Wheat is particularly hard to eat because it needs milling and cooking. There are dangerous components in it raw.
Wheat (and most other grains, beans and seeds) can be sprouted easily, which turns them into an easy-to-eat-raw food (which is also more nutritious and easier to digest than the dry kernel), and also makes them easier to fashion into a sort of dough for bread (lightly pounding with hand tools, instead of milling). This is a process that has been in use for thousands of years.
I have heard it said that before industrial wheat farming, harvesting and storage, bundles of harvested wheat stalks might sit a day or two in the fields, with sufficient moisture from dew to start sprouting some of the grains. Of course, sprouts spoil easily and don't store, so it has been beneficial for modern agriculture to harvest, dry and store the grains as quickly as possible to prevent this.
Free, as in your money being freed from the confines of your account.
If modern people are adapted then wouldn't the lack of adaptation show up in indigenous groups who never developed agriculture?

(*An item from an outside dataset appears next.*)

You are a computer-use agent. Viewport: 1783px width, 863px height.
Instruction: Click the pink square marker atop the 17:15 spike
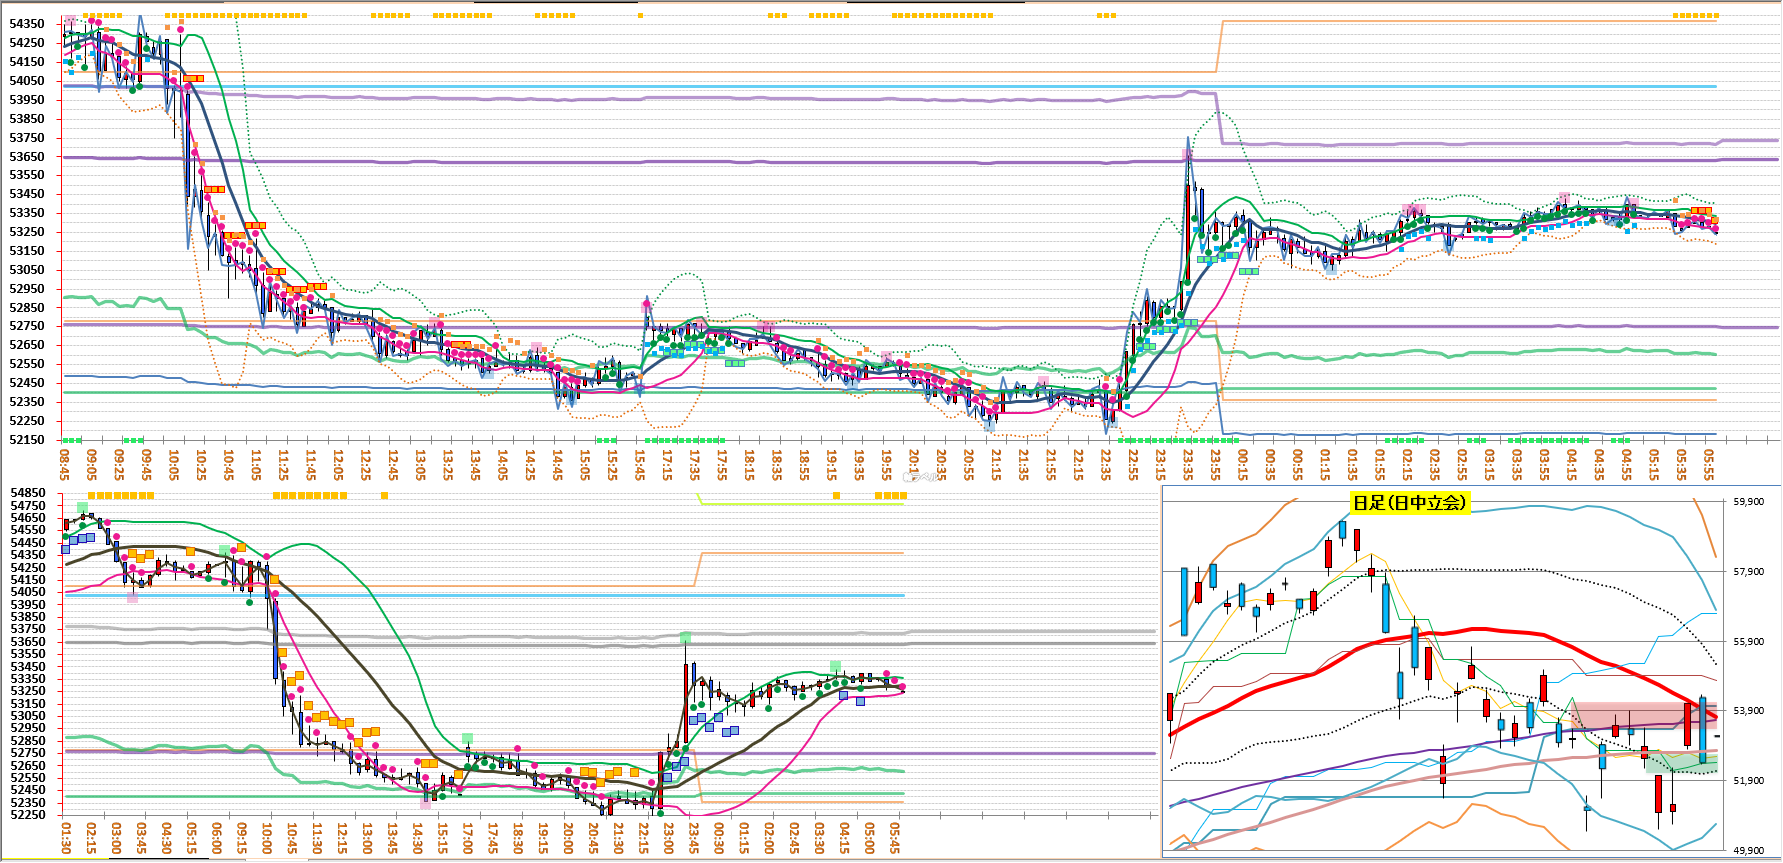[646, 305]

Hunter gatherers from later times have been shown to have laws and they did have reproduction quotas in order to sustain enough food etc...
yes, there is cultures that already had overpopulation solved prior they adopted farming/stationary living...
heck they had even Court systems of sorts and laws despite being illiterate.
> ...a new ancient DNA study of a nearly 8000-year-old human skeleton from Spain _these_ pioneers did already possess immune defenses against some of the diseases that would later become the scourge of civilization...
What?
He's a moron then. The fact is the Incas had a vast empire. The largest and most technologically advanced in the Americas. The Aztecs had maize and they did not fare better.
In the Pacific breadfruit is so easy to plant and harvest people spent most of their days doing something else. Sometimes nothing. In a lot of the early expeditions to the Pacific it was common for sailors to jump ship and go native because they were sick of the harsh conditions at sea and at home.
The problem is Pacific islands, where breadfruit grows, typically are not resource rich in ore to begin with. While Polynesians did have several advanced designs for sea faring vessels, e.g. trimaran design, they did not bother with much else.
Also ignored is the fact that quinoa was widely available in those places as a replacement. It is not as nutritious but would work in case of dire need.
You may be thinking of The Hardy Weinberg equation, but it's not quite the way you phrased it.